Lesetext.
==============================

Wer nicht begreift, dass sich die Tendenzen des Kapitalismus zum Krieg früher oder später durchsetzen und dass Revolution und Krieg zwei Seiten derselben Medaille sind, kann die Epoche, in der wir leben, nicht richtig verstehen. Wenn wir von Krieg sprechen, bedeutet dies nicht, dass er als ein allgemeiner Krieg zwischen Großmächten beginnen muss. Er kann als ein Krieg kleinerer Mächte beginnen, an dem die Großmächte beteiligt sind. Zum Beispiel gab es bereits Kriege zwischen Indien und Pakistan, wobei China ein Verbündeter Pakistans ist und dem Land einen Großteil seiner Waffen verkauft. Dieser Konflikt könnte in der gegenwärtigen Situation zu einem umfassenderen Krieg eskalieren, bei dem der US-amerikanische und europäische Imperialismus nicht tatenlos zusehen würden. Es ist daher eine naive Vorstellung, davon auszugehen, dass die tiefsten Widersprüche, die die Verwertung des Kapitals erschweren, mittel- und langfristig durch die Gesetze des Kapitalismus selbst gelöst werden können, anstatt zu denken, dass diese tiefgründigen Tendenzen uns zu regionalen Kriegen führen, die sich in Weltkriege verwandeln können.

Im Allgemeinen sind viele Marxist:innen skeptisch, dass es eine Zeit der Krisen, Kriege und Revolutionen gibt. Die Krisen sind seit 2008 und seit der aktuellen Krise schon schwieriger zu leugnen. Und was Revolutionen angeht, so wird manchmal widerwillig akzeptiert, dass sie passieren können. Aber Kriege, groß angelegte Kriege wie der Zweite Weltkrieg, scheinen für viele unmöglich zu sein. Doch das ist, wie wir sagten, zumindest eine naive und oberflächliche Sichtweise des Kapitalismus.

==============================

Rohdaten.
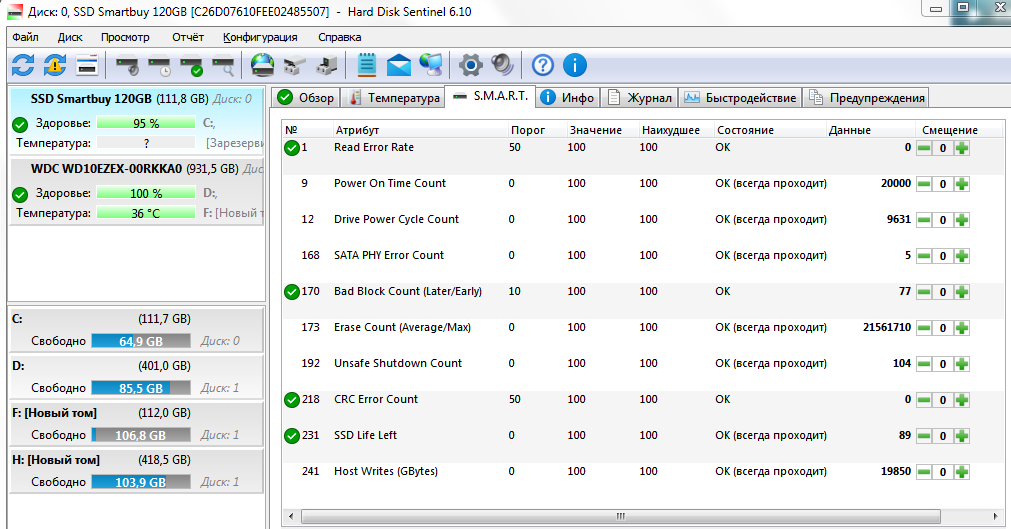Click green minus offset for SSD Life Left
This screenshot has height=529, width=1011.
(924, 436)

==============================

Aufgaben.
[a] Beantworte die folgenden Fragen zum Lesetext.
(i) Welches Land ist ein Verbündeter Pakistans?
(ii) Seit wann sind die Krisen schon schwieriger zu leugnen?
(iii) Welcher Krieg wird als Beispiel für groß angelegte Kriege genannt?
[b] Gib die Stelle im Lesetext zwischen „Im Allgemeinen sind“ und „Sichtweise des Kapitalismus.“, beide eingeschlossen, wortgetreu wieder.

Lösungen.
[a]
(i) China
(ii) Seit 2008 und seit der aktuellen Krise
(iii) Der Zweite Weltkrieg

[b]
Im Allgemeinen sind viele Marxist:innen skeptisch, dass es eine Zeit der Krisen, Kriege und Revolutionen gibt. Die Krisen sind seit 2008 und seit der aktuellen Krise schon schwieriger zu leugnen. Und was Revolutionen angeht, so wird manchmal widerwillig akzeptiert, dass sie passieren können. Aber Kriege, groß angelegte Kriege wie der Zweite Weltkrieg, scheinen für viele unmöglich zu sein. Doch das ist, wie wir sagten, zumindest eine naive und oberflächliche Sichtweise des Kapitalismus.